# Macbook airport not finding any network



## velmann (Apr 16, 2011)

My Macbook is not finding any networks. Usually it lists around 15 other networks in my area. 

I don't think it is a Router problem becasue I can log on to the network from my PC, iphone, and Nintendo Wii. 

I tried restarting the router, I rebooted the Macbook, Turned off airport then turned it back on. Nothing seems to work. 

I can only connect through the ethernet.

My computer is running a
MAX OS x 
version 10.5.8
2GHz Intel Core 2 Duo

Airport Card is Airport extreme (ox14e4, 0x88)
Firmware : Broadcom BCM43xx 1.0 

My router is a
Netgear wirless G Router
WGR614

How do I fix this problem?


----------



## Satcomer (Apr 16, 2011)

Three possible fixes:

1. Reset Your PRAM.

2. Turn off Airport card. Then open System Preferences->Network pane and at the top of Network pane is location. Use that drop-down bar to create a new location calling it whatever you like. Lastly hit the 'Apply' button in the Network pane to save your new location. Then turn the Airport card back on and rejoin your wireless network.
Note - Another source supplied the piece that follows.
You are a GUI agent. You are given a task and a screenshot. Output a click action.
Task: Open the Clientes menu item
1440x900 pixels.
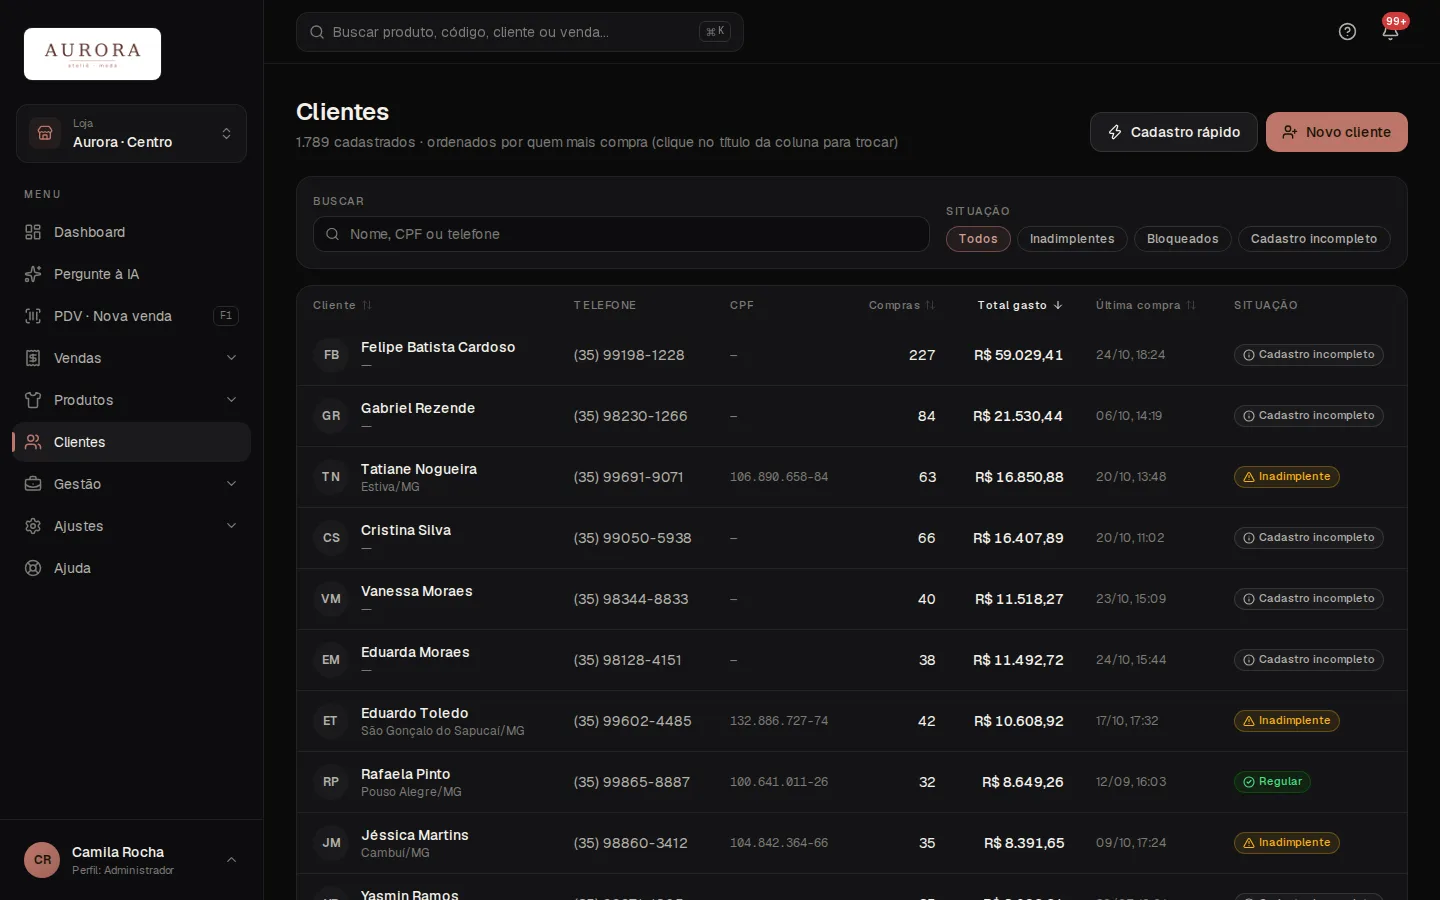[x=131, y=442]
3. Turn off the Airport card. Navigate to the folder /YourHardDrive/Library/Preferences/SystemConfiguration/ and move the files com.apple.airport.preferences.plist & NetworkInterfaces.plist to the desktop. Then immediately reboot your Mac so those files will be recreated. Lastly rejoin your wireless network.

Lastly download the free application iStumbler and make sure you wireless network is not of the same channel as other networks around you. Plus bookmark the sight How I fixed my dropping wireless Airport connection problem in Snow Leopard.


----------



## velmann (Apr 16, 2011)

Thanks for the reply. I tried all the things that you recommended but it still does not work. MY computer does not pick up any signal. I don't know what to do.


----------



## DeltaMac (Apr 16, 2011)

Log in to a different user account to check if the issue is the same. If you don't have another account, create one just for this purpose.

If you still have no networks showing in your Airport menu, then you may need to reseat or replace your airport card.


----------



## Satcomer (Apr 17, 2011)

velmann said:


> Thanks for the reply. I tried all the things that you recommended but it still does not work. MY computer does not pick up any signal. I don't know what to do.



If you really tried all those connections then try the MacBook at another location. If it gets on there then the Airport card is working correctly. At home if it still has problems then try a different router.  Most third party wireless routers tend to die after two or three years. Plus some of these third party developers don't use standard TC/IP and try there own 'Hacks" to get stupid Windows computer's users an easier time, not paying attention to other computer users.


----------



## Rmandree (Mar 1, 2016)

Did you ever find a solution? Mine will work fine then every wireless network disappears and cannot connect. My phone can still connect to my network. My phone also displays all nearby networks. If I take battery out of computer and hold power for 5 seconds it will work for a little while then repeats issue. Please help


----------